■ Problem description ■
Copy nothing but the lines from the one containing "Image resolution: width=1920" through the last line of the entries below, exactly as written and without pictures.

====== Stored data

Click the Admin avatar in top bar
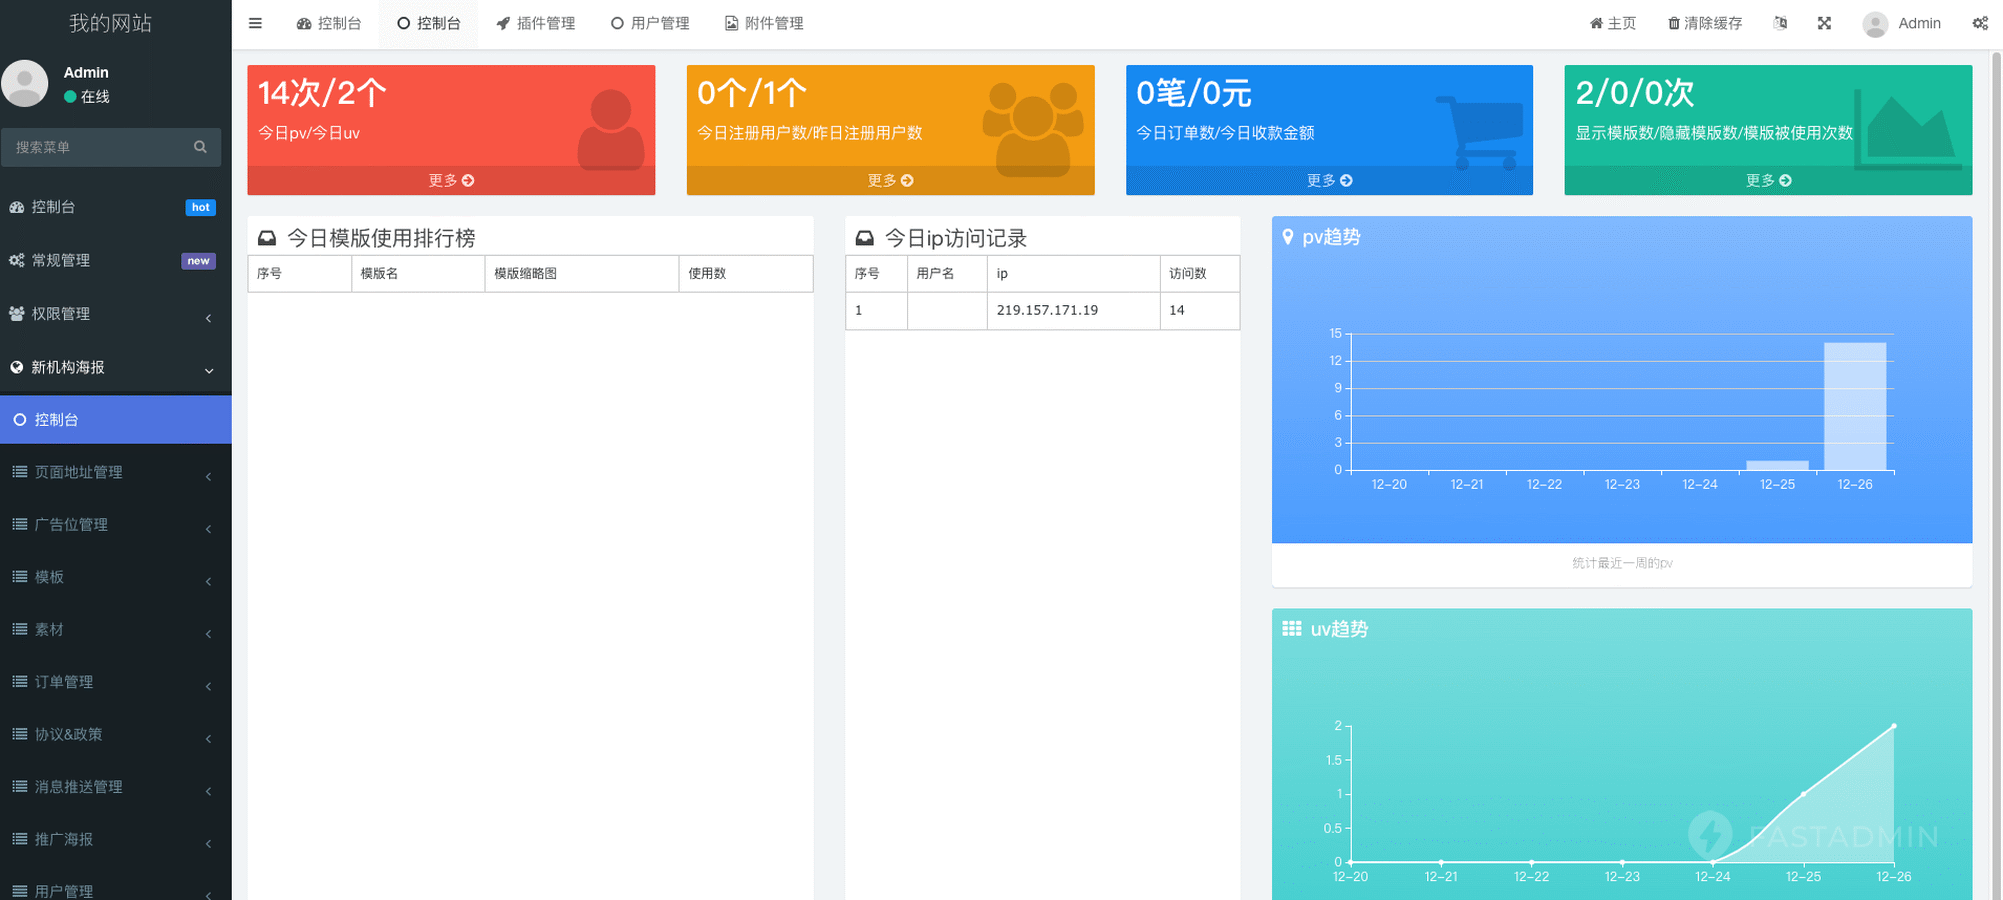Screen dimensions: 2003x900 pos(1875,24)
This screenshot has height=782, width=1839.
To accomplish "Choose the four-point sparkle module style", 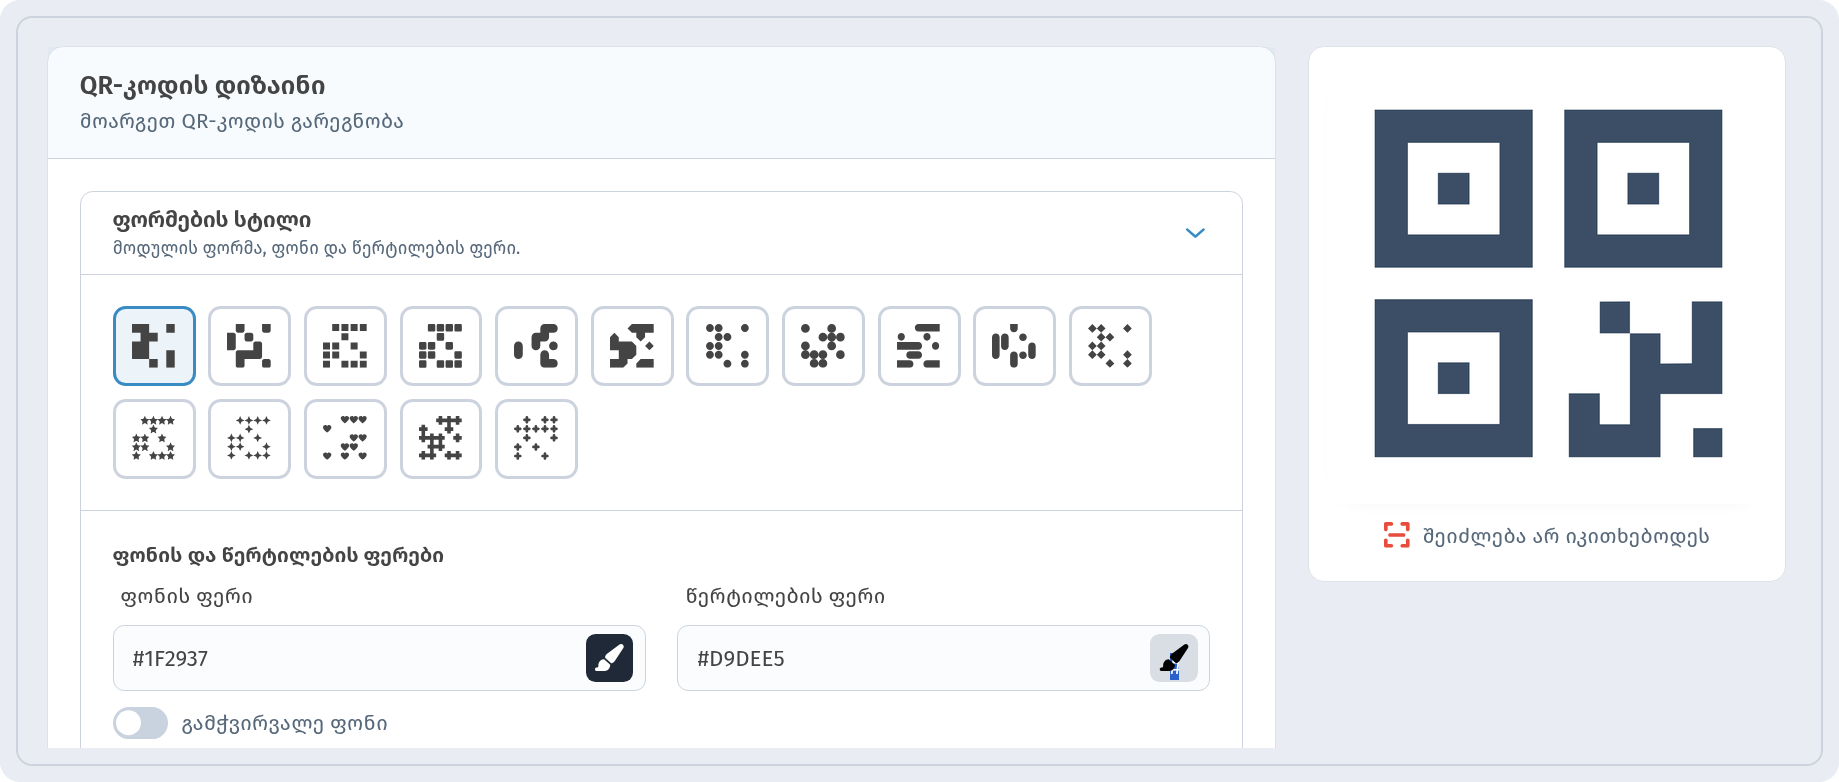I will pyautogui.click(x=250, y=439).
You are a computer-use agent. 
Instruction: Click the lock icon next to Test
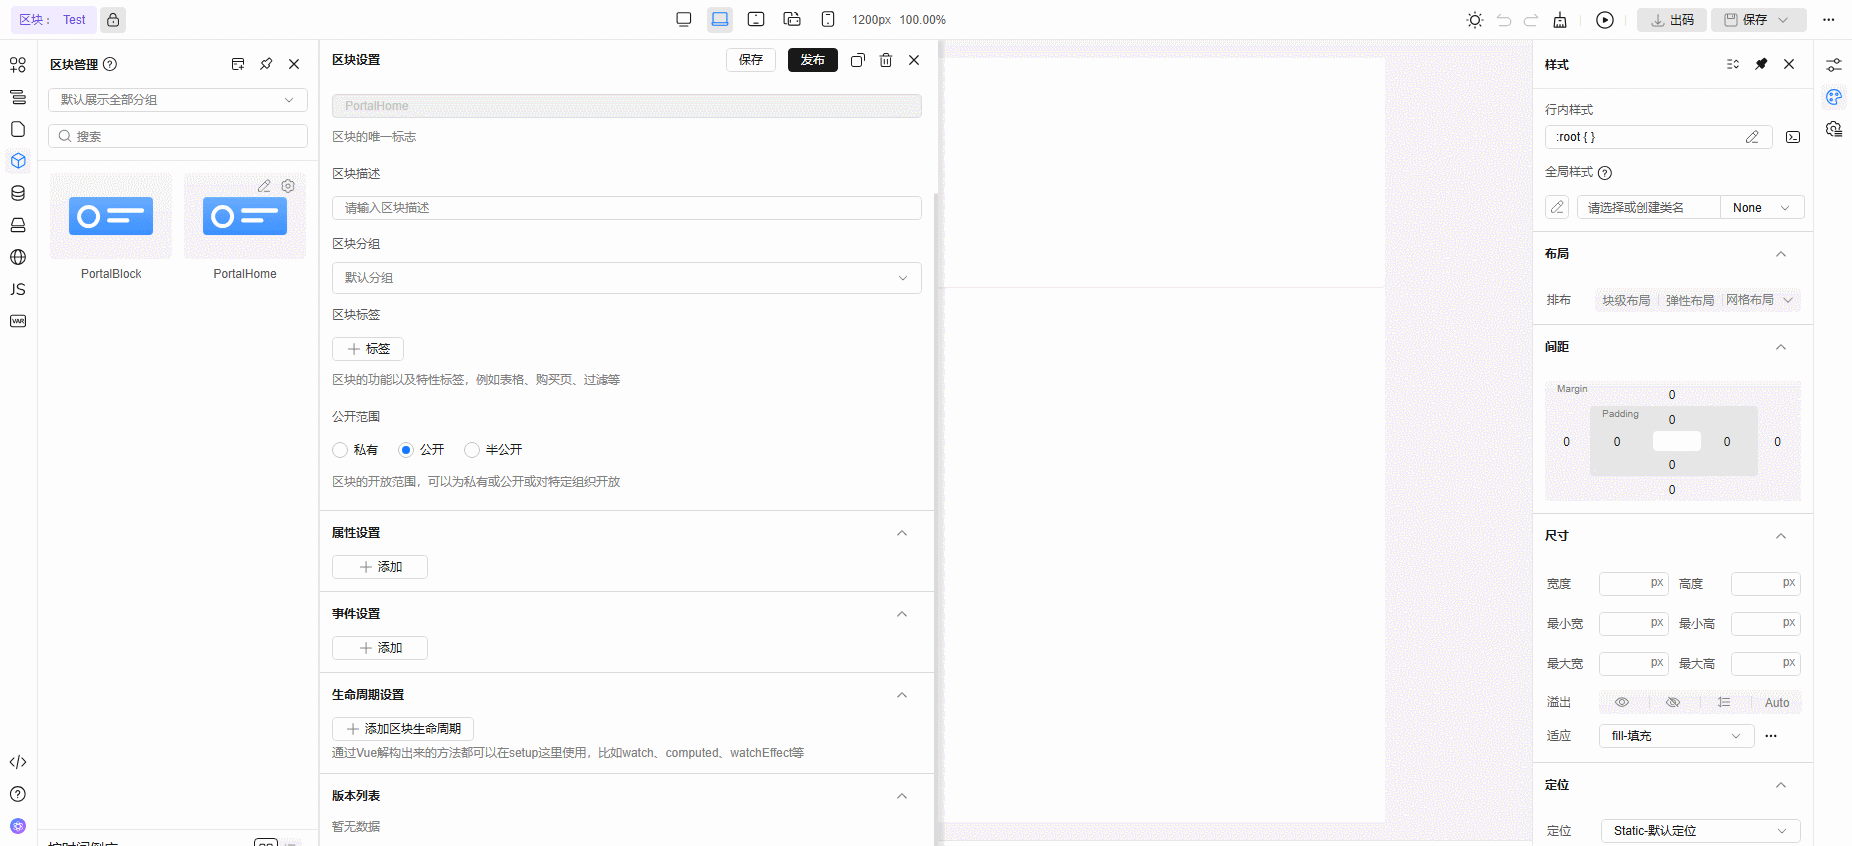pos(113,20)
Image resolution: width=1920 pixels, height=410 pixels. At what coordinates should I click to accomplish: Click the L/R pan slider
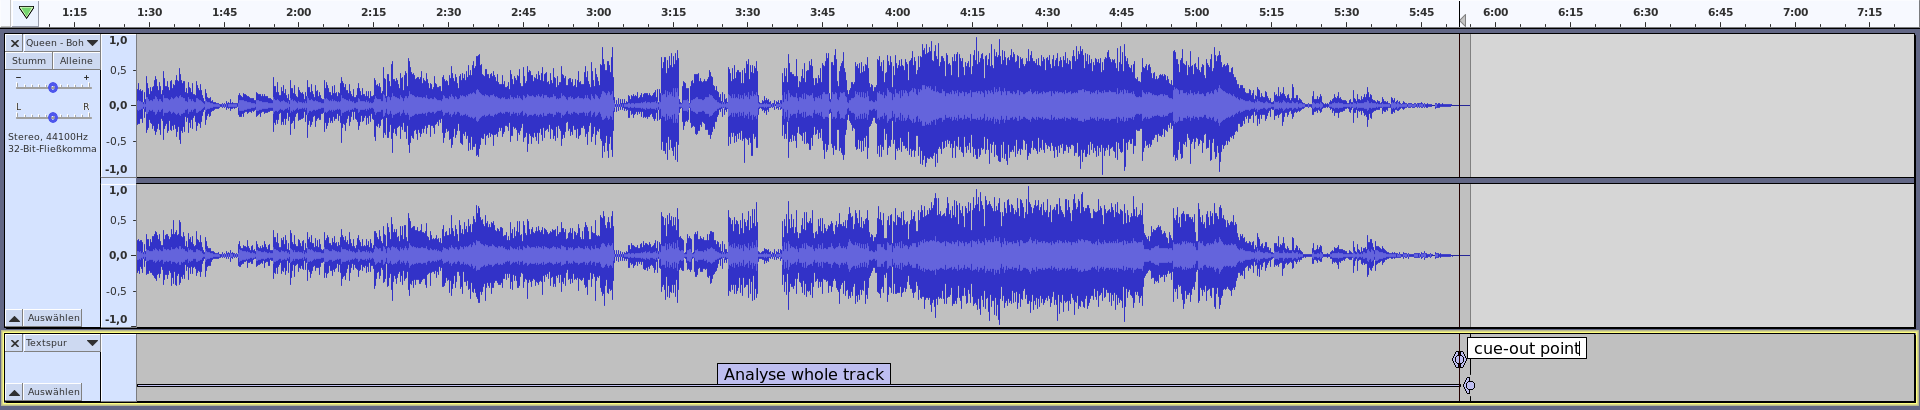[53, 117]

============

■ Task result ■
Image resolution: width=1920 pixels, height=410 pixels. At what coordinates should I click to accomplish: Click the L/R pan slider
[53, 117]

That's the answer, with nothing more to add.